__Goals__.
[a] In the Food Not Bombs post, please reproduce the passage starting with "The concept behind" and going on through "drug to activism.", substituting "thrown-out food" for "discarded food".
[b] Answer these questions from the Food Not Bombs post, one per line.
(i) Who is coming to town, and what role did he have in the movement?
(ii) For what compilation was the reprinted piece first written?
(iii) What does the post call Food Not Bombs in relation to activism?

__Text segment__.
---+---
Big doings with Food Not Bombs in Greensboro! After our successful fund raiser last month we’re moving forward with plans to put in a kitchen at the HIVE. And Keith McHenry, co-founder of the Food Not Bombs movement, is coming to town–we’re having a potluck dinner for him at the HIVE.
I wrote the following a couple of years ago for a great CrimethInc DIY compliation called Recipes for Disaster. It seems like a good time to reprint it here.
HOW TO START A FOOD NOT BOMBS (WITH ACTUAL RECIPES!)
The concept behind Food Not Bombs is so simple you could start one on your own even if you’d never seen one anywhere else; if there isn’t a Food Not Bombs in your town it’s time to start one. Food Not Bombs doesn’t simply feed people and redistribute resources–it is one of the most common and effective ways that people get their first taste of radical anarchist politics. You can’t look long at all those mounds of discarded food and all those people who could use a good free meal without beginning to question the basic principles of a society that values wasteful consumption over common sense. Food Not Bombs is the gateway drug to activism.
There are a very few things you need to start a Food Not Bombs.
★An understanding of and agreement with the three principles of Food Not Bombs
★A place and time to cook.
★A place and time to serve.
---+---
Raw records

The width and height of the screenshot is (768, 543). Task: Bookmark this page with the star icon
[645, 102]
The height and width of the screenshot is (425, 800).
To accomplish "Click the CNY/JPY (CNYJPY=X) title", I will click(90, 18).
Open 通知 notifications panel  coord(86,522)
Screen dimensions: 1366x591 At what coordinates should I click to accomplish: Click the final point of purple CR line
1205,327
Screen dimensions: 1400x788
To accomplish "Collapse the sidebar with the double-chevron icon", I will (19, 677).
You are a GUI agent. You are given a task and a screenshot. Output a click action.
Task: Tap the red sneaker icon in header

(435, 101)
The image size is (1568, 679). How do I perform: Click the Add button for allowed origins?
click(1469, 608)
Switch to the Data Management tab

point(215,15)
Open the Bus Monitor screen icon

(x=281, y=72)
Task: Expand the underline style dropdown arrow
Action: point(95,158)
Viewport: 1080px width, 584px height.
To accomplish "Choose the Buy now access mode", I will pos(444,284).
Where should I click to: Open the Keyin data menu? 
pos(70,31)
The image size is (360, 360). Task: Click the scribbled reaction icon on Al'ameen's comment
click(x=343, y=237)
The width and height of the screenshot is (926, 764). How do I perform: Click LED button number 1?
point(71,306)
---+---
__Answers below__.
[a]
The concept behind Food Not Bombs is so simple you could start one on your own even if you’d never seen one anywhere else; if there isn’t a Food Not Bombs in your town it’s time to start one. Food Not Bombs doesn’t simply feed people and redistribute resources–it is one of the most common and effective ways that people get their first taste of radical anarchist politics. You can’t look long at all those mounds of thrown-out food and all those people who could use a good free meal without beginning to question the basic principles of a society that values wasteful consumption over common sense. Food Not Bombs is the gateway drug to activism.

[b]
(i) Keith McHenry, co-founder of the Food Not Bombs movement.
(ii) Recipes for Disaster, a CrimethInc DIY compilation.
(iii) The gateway drug to activism.